→ **REQUIREMENT**:
Reproduce every line of the material below without changing anything.

→ **RAW RECORDS**:
——————————
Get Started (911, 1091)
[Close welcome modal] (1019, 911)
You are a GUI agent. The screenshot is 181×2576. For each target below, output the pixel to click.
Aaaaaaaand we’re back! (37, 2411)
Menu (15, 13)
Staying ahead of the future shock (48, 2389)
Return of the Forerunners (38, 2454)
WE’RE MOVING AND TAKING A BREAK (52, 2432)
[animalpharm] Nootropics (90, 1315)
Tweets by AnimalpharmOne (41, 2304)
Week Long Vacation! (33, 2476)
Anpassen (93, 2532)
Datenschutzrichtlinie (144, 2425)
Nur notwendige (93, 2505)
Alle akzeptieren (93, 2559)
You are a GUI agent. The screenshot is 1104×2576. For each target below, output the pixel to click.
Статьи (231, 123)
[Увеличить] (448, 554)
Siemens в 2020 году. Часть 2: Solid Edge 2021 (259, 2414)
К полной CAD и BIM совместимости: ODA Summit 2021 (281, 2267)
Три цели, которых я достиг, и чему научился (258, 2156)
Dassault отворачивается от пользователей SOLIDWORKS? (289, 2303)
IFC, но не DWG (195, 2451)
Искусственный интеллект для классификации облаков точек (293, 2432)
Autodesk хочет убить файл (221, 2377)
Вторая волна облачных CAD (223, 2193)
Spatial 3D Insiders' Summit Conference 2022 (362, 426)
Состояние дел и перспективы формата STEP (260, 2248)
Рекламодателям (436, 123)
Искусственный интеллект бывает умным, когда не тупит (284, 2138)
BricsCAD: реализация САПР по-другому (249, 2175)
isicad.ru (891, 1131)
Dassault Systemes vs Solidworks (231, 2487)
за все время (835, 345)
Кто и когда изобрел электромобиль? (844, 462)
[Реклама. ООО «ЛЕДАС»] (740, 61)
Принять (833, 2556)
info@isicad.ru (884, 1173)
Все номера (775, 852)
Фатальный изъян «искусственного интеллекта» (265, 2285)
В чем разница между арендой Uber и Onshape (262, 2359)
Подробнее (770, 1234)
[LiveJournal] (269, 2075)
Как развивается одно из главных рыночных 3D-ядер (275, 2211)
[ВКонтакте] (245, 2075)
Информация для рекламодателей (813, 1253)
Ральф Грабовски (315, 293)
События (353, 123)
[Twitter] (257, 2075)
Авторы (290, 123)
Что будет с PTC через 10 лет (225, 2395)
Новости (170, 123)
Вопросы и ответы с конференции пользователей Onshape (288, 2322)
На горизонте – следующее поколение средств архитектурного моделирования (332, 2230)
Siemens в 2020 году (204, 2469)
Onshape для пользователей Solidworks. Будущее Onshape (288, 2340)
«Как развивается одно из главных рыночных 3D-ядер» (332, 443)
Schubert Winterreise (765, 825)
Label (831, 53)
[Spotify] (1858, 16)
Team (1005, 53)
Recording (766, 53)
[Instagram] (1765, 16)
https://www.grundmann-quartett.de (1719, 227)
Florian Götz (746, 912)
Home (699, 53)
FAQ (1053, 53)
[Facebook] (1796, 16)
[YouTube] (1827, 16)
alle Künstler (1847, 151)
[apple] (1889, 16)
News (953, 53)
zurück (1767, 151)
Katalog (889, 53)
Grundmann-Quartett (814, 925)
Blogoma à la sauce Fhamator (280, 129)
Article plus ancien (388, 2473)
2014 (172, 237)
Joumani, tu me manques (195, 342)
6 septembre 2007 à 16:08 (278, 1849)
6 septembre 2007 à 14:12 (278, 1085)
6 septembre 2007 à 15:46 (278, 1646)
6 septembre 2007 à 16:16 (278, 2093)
——————————
→ **RESULT**:
Get Started (911, 1091)
[Close welcome modal] (1019, 911)
You are a GUI agent. The screenshot is 181×2576. For each target below, output the pixel to click.
Aaaaaaaand we’re back! (37, 2411)
Menu (15, 13)
Staying ahead of the future shock (48, 2389)
Return of the Forerunners (38, 2454)
WE’RE MOVING AND TAKING A BREAK (52, 2432)
[animalpharm] Nootropics (90, 1315)
Tweets by AnimalpharmOne (41, 2304)
Week Long Vacation! (33, 2476)
Anpassen (93, 2532)
Datenschutzrichtlinie (144, 2425)
Nur notwendige (93, 2505)
Alle akzeptieren (93, 2559)
You are a GUI agent. The screenshot is 1104×2576. For each target below, output the pixel to click.
Статьи (231, 123)
[Увеличить] (448, 554)
Siemens в 2020 году. Часть 2: Solid Edge 2021 (259, 2414)
К полной CAD и BIM совместимости: ODA Summit 2021 (281, 2267)
Три цели, которых я достиг, и чему научился (258, 2156)
Dassault отворачивается от пользователей SOLIDWORKS? (289, 2303)
IFC, но не DWG (195, 2451)
Искусственный интеллект для классификации облаков точек (293, 2432)
Autodesk хочет убить файл (221, 2377)
Вторая волна облачных CAD (223, 2193)
Spatial 3D Insiders' Summit Conference 2022 (362, 426)
Состояние дел и перспективы формата STEP (260, 2248)
Рекламодателям (436, 123)
Искусственный интеллект бывает умным, когда не тупит (284, 2138)
BricsCAD: реализация САПР по-другому (249, 2175)
isicad.ru (891, 1131)
Dassault Systemes vs Solidworks (231, 2487)
за все время (835, 345)
Кто и когда изобрел электромобиль? (844, 462)
[Реклама. ООО «ЛЕДАС»] (740, 61)
Принять (833, 2556)
info@isicad.ru (884, 1173)
Все номера (775, 852)
Фатальный изъян «искусственного интеллекта» (265, 2285)
В чем разница между арендой Uber и Onshape (262, 2359)
Подробнее (770, 1234)
[LiveJournal] (269, 2075)
Как развивается одно из главных рыночных 3D-ядер (275, 2211)
[ВКонтакте] (245, 2075)
Информация для рекламодателей (813, 1253)
Ральф Грабовски (315, 293)
События (353, 123)
[Twitter] (257, 2075)
Авторы (290, 123)
Что будет с PTC через 10 лет (225, 2395)
Новости (170, 123)
Вопросы и ответы с конференции пользователей Onshape (288, 2322)
На горизонте – следующее поколение средств архитектурного моделирования (332, 2230)
Siemens в 2020 году (204, 2469)
Onshape для пользователей Solidworks. Будущее Onshape (288, 2340)
«Как развивается одно из главных рыночных 3D-ядер» (332, 443)
Schubert Winterreise (765, 825)
Label (831, 53)
[Spotify] (1858, 16)
Team (1005, 53)
Recording (766, 53)
[Instagram] (1765, 16)
https://www.grundmann-quartett.de (1719, 227)
Florian Götz (746, 912)
Home (699, 53)
FAQ (1053, 53)
[Facebook] (1796, 16)
[YouTube] (1827, 16)
alle Künstler (1847, 151)
[apple] (1889, 16)
News (953, 53)
zurück (1767, 151)
Katalog (889, 53)
Grundmann-Quartett (814, 925)
Blogoma à la sauce Fhamator (280, 129)
Article plus ancien (388, 2473)
2014 (172, 237)
Joumani, tu me manques (195, 342)
6 septembre 2007 à 16:08 (278, 1849)
6 septembre 2007 à 14:12 (278, 1085)
6 septembre 2007 à 15:46 (278, 1646)
6 septembre 2007 à 16:16 (278, 2093)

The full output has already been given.